Old Weasels teach new tricks at NA Pond Hockey Tournament
The name across the front of their jerseys reads “Old Weasels,” but don’t let that fool you, these guys can skate.

Old Weasels forward Bruce Lyall speeds past an Up Nort defenseman on a way to scoring a breakaway goal during a 7-4 victory Jan. 26 at the North American Pond Hockey Championships. (Sun Sailor staff photo by John Sherman)
At the North American Pond Hockey Championships on Excelsior Bay last weekend, players came in all shapes and sizes and all genders and ages.
The Old Weasels are a 50-and-Over men’s team comprised of youth hockey coaches, who decided they could play the game as well as they could teach it.

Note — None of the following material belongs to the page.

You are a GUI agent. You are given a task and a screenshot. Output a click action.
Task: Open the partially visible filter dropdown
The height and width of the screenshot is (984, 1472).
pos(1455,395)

As they were playing on one rink Saturday, Jan. 26, girls they had coached in the past were playing on an adjacent rink.
So where did they come up with the name Old Weasels?
“When we were coaching the girls, we would say, ‘Alright, you weasels, get going,’” said Bruce Lyall, a forward for the Old Weasels. “It was a term of endearment.”
Lyall, who used to live in Edina before becoming a Shorewood resident, played collegiate hockey at the Division III level for the University of New Hampshire at Keene.
“We coached our girls when they were growing up and always had a good time doing it,” he said. Pond hockey became the natural extension of the dads’ commitment to hockey.
In their game on the 26th, the Old Weasels outmaneuvered Up Nort 7-4.
Pond hockey is a game of skill that requires good stickhandling and passing. Instead of shooting at a net, players try to stuff the puck through holes in wooden boxes at the end of the rink. The boards are short boards, and a puck kept close to the ice can be banked off the boards.
Both teams looked a bit winded after the game, which featured non-stop action. Skaters like Lyall and Bryan Price made it hard for Up Nort to keep up with the pace.
Asked how he still skates so well past the age of 50, Lyall replied, “Hockey helps you to age well.”
It also helps that the Old Weasels had a fish house on the lake all weekend. No one had a better place to warm up as the temperatures stayed in the low teens Saturday with an accompanying windchill factor.
“The post-game fun is what we’re here for,” said Old Weasels veteran Doug McDougal.
McDougal is a man who will play pond hockey anywhere, anytime, at the drop of a hat.
“I played in Bloomington city leagues growing up,” he said. “Then I started playing intramurals and later joined some bar league teams,” he said.
The joys of skating, passing and scoring are still the same as when he started playing the game more than 40 years ago. McDougal agrees with his teammates on the Old Weasels – there’s no reason hockey can’t be a lifetime sport.